As a clinical psychologist for over 35 years, I’ve worked extensively with children, teens and young adults. Until 10 years ago, I did not have a single trans-identified young person in my practice. While there are as many paths into a trans identity as there are individuals who are trans-identified, there are specific patterns of vulnerability to this ideology.
From my understanding of developmental psychology that is grounded in the work of Erik Erikson, and from the untold hours I have spent studying the spread of this phenomenon, my focus in my talk today is on trans identity as a maladaptive way to cope with the difficulties and fears of growing up.
I want to share a metaphor that occurs to me every time I hear a debate over the use of puberty blockers to treat gender dysphoria, and then I will expand the focus to the practice of so-called gender-affirming care in general.
A patient seeks therapy for a fear of bridges. Skilled therapists will try to understand the origins of the fear and then gradually guide the patient towards, instead of away from bridges. This is done with exposure or desensitization therapy, first talking about bridges and one’s past experiences and ideas about their dangers, then visualizing them, then in slow steps approaching them, so that the patient can eventually cross over them to all the experiences to be had on the other side.
Contrast this with a patient who seeks therapy for a fear of growing up—affirmative therapists block that patient’s puberty. Perhaps this is an overly simple comparison, but is it? Instead of being explored, the dreaded but natural puberty of a so-called trans-identified child is blocked.
Treating the fear with avoidance of the feared object or event goes against the very fundamentals of therapy and of human psychology itself, especially the concept that to be brave is to do something feared rather than to avoid the fear. It contradicts our understanding that self-confidence, self-knowledge and resilience (not to mention adventure and new horizons) all come from facing one’s fears.
“We are applying syringe and scalpel to both age-old and modern symptoms of growing up and facing the world”—Dr Lisa Duval
In these times
I hesitated even to propose this presentation because it all just seems too obvious, but since an evolutionary biologist still needs to pivot his work to explaining that sex is binary and cannot be changed, since court cases still need to be won in order to be able to declare that a woman is an adult human female, since experiments asking whether using castration drugs to block children’s puberty is a good idea are still being considered, and since the father of evidence-based medicine has regressed to the “child of activist-based medicine” by signing a letter referring to sex-change procedures for children as “medically necessary”, in spite of low evidence of benefit and increasing evidence of harm, here I am, here we all are.
Blocking puberty threatens to demolish the physical and psychological bridges to healthy cognition, bodily integrity, sexuality and adulthood in general. Fears are concretized and avoided instead of seen as metaphors for distress and challenges to overcome.
There are direct psychological correlates to the medical harms that come from blocking puberty and affirming a cross-sex identity instead of exploring the emotional and symbolic layers of gender dysphoria.
First, impeded brain development. Not allowing someone to go through the crucial life stage of adolescence at the correct time runs the risk of emotionally and psychologically stunting her capacity for complex thought.
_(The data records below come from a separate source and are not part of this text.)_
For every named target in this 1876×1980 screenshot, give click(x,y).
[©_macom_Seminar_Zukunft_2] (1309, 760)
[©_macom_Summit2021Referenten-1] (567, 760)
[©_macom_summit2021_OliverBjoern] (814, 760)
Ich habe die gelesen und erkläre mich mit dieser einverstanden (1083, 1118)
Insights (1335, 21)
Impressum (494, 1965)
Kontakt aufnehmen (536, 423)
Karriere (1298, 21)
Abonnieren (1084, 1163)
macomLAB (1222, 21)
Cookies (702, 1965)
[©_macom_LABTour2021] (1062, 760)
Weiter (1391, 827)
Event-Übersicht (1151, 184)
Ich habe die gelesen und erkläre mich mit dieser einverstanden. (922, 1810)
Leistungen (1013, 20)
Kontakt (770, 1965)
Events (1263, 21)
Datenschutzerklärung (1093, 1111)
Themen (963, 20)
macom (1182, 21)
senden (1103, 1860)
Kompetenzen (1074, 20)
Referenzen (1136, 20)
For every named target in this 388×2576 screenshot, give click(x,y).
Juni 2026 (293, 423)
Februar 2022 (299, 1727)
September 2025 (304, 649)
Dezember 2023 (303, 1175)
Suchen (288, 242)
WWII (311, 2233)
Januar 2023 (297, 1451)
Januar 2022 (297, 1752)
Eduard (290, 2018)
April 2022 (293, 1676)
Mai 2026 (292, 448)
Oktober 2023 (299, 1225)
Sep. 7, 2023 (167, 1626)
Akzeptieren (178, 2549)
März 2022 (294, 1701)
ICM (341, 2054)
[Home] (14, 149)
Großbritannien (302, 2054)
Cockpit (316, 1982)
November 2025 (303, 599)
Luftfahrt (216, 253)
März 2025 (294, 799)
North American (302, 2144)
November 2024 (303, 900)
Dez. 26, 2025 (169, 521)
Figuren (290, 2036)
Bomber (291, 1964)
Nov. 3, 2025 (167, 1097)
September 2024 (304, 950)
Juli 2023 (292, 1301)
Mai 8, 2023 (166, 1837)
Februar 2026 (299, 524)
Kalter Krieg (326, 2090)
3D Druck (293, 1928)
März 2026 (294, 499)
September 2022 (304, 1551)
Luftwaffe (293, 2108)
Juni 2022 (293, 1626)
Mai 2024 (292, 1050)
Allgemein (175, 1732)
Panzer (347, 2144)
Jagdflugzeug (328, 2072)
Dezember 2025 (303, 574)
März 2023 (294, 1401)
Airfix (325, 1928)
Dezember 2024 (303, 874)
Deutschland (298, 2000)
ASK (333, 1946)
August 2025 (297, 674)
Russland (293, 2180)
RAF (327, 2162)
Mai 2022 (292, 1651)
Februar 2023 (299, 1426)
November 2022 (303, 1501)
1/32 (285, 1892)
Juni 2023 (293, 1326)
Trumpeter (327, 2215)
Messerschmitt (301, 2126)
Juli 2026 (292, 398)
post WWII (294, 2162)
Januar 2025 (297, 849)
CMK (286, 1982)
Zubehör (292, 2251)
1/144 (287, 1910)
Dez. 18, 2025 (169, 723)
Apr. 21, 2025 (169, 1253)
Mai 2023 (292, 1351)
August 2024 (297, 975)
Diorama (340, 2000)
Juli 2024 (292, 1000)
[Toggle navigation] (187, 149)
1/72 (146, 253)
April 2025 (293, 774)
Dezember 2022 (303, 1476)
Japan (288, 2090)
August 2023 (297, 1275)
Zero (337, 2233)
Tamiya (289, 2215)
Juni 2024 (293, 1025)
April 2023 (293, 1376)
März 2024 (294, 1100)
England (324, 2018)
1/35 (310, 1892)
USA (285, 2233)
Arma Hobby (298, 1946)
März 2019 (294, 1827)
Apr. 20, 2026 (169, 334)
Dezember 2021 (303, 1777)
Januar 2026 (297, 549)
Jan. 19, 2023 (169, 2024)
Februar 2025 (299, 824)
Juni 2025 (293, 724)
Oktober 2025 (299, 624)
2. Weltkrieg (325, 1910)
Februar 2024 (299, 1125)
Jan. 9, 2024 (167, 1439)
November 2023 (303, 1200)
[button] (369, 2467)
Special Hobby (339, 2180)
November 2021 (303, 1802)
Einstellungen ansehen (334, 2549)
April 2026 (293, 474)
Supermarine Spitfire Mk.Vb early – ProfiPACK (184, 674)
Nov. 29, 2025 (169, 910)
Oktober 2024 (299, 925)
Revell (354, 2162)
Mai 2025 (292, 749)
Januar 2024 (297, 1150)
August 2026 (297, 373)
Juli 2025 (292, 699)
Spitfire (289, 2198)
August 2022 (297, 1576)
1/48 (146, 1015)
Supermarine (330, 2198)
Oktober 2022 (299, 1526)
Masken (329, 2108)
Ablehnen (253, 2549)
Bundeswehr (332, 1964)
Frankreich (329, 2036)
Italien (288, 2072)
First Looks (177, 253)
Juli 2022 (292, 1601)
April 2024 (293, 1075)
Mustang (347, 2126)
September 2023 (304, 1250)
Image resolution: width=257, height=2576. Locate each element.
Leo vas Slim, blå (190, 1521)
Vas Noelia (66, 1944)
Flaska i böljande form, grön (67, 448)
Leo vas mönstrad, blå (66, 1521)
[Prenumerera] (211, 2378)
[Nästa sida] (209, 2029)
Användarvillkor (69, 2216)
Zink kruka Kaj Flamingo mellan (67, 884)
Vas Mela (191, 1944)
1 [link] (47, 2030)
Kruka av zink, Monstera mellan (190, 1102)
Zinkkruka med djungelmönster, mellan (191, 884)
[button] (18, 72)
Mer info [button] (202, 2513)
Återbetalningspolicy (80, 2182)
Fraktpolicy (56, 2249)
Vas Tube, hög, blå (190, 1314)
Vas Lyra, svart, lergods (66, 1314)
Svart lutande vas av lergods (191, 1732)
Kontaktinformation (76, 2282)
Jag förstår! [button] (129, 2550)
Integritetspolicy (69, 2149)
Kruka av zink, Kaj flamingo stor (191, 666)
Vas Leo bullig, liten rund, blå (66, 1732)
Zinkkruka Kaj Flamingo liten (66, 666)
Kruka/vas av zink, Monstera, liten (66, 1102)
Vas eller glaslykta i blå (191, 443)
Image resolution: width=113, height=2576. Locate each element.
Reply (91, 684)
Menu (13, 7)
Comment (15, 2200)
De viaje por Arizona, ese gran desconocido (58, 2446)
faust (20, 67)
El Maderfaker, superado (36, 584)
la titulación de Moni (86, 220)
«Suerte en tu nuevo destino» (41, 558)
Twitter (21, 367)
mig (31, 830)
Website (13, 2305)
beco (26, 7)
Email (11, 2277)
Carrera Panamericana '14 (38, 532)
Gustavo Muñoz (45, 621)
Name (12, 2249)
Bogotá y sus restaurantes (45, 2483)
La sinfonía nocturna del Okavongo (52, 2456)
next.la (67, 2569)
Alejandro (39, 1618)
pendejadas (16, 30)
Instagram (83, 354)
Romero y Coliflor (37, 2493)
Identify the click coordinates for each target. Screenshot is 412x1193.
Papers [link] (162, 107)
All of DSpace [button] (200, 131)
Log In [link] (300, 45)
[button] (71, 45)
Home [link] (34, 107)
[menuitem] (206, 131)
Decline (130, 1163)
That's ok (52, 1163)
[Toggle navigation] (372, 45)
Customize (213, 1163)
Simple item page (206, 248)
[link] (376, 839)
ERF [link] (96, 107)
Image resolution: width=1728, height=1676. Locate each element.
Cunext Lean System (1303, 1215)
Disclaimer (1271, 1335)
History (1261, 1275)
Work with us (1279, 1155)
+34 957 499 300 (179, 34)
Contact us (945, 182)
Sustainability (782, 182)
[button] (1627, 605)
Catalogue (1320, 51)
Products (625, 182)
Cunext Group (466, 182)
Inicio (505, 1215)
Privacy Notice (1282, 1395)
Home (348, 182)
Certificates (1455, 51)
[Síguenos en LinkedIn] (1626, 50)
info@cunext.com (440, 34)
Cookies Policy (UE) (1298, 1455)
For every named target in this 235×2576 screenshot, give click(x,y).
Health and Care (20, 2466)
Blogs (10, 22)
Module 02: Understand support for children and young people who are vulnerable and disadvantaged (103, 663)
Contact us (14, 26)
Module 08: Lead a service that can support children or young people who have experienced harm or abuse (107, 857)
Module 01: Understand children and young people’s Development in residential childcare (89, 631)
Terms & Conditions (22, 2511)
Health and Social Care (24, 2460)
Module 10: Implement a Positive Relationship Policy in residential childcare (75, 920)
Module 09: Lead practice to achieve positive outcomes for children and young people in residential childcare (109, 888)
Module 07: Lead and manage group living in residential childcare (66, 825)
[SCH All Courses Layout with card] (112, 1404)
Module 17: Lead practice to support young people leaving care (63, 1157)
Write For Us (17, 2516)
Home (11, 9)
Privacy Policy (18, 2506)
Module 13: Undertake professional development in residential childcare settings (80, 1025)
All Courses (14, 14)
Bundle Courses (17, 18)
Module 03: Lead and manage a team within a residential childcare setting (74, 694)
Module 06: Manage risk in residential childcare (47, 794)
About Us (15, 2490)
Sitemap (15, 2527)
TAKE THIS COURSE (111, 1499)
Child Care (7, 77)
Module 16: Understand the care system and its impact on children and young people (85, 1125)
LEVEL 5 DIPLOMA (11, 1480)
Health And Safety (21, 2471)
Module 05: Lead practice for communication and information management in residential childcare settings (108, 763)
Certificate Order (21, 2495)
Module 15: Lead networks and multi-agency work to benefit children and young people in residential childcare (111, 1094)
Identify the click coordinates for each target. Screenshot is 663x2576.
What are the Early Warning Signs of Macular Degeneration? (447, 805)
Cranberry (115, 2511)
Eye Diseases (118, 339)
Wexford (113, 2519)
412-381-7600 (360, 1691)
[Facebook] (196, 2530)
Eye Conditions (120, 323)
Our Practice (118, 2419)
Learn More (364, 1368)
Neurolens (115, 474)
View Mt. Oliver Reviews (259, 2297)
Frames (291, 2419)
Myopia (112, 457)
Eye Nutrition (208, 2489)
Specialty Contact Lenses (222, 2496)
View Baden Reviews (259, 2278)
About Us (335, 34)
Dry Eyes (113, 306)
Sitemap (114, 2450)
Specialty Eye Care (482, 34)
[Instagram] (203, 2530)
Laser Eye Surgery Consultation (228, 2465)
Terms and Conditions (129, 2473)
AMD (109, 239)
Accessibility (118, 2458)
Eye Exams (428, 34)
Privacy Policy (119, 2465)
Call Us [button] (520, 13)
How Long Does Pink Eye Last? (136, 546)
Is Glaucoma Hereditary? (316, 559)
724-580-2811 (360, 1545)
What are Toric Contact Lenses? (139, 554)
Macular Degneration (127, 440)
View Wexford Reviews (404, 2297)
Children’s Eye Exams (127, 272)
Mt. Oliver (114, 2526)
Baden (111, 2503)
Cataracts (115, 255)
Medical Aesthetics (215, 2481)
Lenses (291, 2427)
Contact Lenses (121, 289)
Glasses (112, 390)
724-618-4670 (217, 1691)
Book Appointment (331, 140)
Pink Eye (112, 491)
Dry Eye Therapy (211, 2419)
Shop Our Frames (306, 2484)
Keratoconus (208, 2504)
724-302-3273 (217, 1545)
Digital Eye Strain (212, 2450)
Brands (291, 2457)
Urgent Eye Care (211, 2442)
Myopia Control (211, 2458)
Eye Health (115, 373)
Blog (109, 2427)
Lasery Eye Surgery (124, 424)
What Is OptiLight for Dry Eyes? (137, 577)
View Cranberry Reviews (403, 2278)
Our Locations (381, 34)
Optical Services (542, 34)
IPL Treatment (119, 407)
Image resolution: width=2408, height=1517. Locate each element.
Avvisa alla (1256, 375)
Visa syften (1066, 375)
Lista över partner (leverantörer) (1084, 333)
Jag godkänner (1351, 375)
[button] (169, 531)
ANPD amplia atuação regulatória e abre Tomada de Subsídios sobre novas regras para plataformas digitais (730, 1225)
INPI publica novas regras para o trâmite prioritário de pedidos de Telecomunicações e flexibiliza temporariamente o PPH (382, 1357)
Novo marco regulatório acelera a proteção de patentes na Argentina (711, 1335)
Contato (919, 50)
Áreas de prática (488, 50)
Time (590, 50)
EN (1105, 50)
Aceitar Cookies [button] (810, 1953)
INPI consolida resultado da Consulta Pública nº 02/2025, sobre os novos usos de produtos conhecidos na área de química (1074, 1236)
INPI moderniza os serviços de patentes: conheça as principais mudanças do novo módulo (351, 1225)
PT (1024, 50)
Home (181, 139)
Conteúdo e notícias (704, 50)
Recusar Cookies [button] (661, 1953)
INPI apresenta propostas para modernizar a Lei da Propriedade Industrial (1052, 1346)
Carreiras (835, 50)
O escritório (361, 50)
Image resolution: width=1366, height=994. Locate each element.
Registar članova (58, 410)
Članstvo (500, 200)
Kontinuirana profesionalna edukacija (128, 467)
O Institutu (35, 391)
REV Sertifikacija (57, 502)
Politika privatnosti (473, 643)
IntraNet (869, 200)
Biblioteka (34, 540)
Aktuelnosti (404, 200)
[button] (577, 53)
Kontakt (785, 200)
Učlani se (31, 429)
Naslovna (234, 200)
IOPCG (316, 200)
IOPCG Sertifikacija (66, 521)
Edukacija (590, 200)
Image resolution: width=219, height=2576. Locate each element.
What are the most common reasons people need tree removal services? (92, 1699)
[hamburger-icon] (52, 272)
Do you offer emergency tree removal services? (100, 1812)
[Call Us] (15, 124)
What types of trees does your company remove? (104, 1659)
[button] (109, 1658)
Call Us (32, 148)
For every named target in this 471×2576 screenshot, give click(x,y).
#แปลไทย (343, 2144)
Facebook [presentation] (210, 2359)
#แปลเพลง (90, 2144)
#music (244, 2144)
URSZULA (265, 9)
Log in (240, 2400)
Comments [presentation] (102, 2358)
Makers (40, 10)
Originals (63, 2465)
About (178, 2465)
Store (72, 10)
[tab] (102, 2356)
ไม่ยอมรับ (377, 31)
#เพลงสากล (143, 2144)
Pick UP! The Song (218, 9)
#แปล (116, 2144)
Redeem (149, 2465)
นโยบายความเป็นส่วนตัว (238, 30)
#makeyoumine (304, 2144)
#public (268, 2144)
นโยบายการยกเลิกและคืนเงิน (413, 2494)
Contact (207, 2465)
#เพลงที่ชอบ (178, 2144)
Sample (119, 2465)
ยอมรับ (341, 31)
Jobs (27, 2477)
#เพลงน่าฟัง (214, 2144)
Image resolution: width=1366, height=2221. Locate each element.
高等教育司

Whether the thinking is “I’m a boy wrongly in a girl’s body because I hate dresses, don’t want breasts, don’t get along with other girls, am afraid of sex, am uncomfortable with my same-sex attraction”, affirming a child at this stage and blocking puberty solidifies superficial, childlike, restrictive and regressive stereotyped thinking.
Second, osteoporosis. Like brittle, breakable bones, the inflexible, fragile thinking of “If I have to go through puberty and be the sex I don’t want to be, I will be forever miserable or even kill myself”, restricts a young person’s resilience and future ability to face discomfort.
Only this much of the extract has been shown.